What you are asked to do — In the article on sugary drinks, in which journal was the study published?

Excerpt —
Sugary Drinks Kill Almost as Much as War in Syria Every Year: Study

Sodas and other sugary drinks may cause up to 184,000 deaths a year worldwide, according to a study published Monday in the journal Circulation. This is almost as much as the deaths caused by the Syrian Civil War, which the United Nations put out as being approximately 220,000, although the real figure is probably much higher.

The newly-published report analysed the global risks of death attributed to diabetes, cardiovascular diseases and cancers, linked to the consumption of sugar-sweetened beverages.

Deadly sugary drinks

“Many countries in the world have a significant number of deaths occurring from a single dietary factor, sugar-sweetened beverages,” said Dariush Mozaffarian, senior author of the study and dean of the Friedman School of Nutrition Science & Policy at Tufts University in Boston. “It should be a global priority to substantially reduce or eliminate sugar-sweetened beverages from the diet.”

Researchers estimated that sugary drinks consumption might be responsible for approximately, 133,000 deaths from diabetes. About 45,000 people died from cardiovascular disease and 6,450 deaths from cancer linked to sweet beverages.

According to Mozaffarian, there are no health benefits from sugary drinks. Rather, “the potential impact of reducing consumption is saving tens of thousands of deaths each year,” he said.

Sugar is bad

Low- or middle-income countries are the worst affected

Data shows that the impact of such beverages varies greatly depending on geographical regions and cultural habits. The two extremes are Japan, where the estimated percentage of deaths was less than 1 percent of citizens over 65 years old, in contrast with Mexico where 30 percent of adults younger than 45 reportedly died because of health conditions caused by sugary drinks.

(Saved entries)
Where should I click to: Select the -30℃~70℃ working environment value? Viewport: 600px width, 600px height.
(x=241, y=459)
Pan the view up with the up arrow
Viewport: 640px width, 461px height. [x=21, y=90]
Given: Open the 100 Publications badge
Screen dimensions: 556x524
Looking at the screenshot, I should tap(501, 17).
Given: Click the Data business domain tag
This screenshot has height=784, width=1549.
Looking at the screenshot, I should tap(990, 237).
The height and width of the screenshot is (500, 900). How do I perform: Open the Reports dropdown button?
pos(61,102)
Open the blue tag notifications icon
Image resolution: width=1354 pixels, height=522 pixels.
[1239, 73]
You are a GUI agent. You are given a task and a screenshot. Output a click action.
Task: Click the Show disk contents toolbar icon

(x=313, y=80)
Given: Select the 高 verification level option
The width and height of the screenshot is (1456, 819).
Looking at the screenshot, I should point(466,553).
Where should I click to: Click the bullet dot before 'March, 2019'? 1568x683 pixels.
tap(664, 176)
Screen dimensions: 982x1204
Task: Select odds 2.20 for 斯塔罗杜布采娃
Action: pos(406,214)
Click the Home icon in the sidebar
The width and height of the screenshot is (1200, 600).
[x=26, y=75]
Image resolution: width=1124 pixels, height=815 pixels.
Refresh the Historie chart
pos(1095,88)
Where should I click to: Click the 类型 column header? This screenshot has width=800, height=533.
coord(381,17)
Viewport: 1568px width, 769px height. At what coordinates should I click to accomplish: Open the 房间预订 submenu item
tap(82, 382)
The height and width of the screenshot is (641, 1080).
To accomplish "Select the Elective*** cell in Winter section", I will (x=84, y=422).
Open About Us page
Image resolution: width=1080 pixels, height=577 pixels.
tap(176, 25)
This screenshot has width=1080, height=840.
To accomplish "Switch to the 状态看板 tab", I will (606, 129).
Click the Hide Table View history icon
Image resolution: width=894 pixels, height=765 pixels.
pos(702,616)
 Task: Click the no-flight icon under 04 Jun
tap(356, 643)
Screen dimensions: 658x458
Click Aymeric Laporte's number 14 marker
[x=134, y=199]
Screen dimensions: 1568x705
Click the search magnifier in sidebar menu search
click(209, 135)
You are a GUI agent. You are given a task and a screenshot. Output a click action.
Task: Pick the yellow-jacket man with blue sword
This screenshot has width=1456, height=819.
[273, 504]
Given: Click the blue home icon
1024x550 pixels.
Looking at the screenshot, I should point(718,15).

Output — Circulation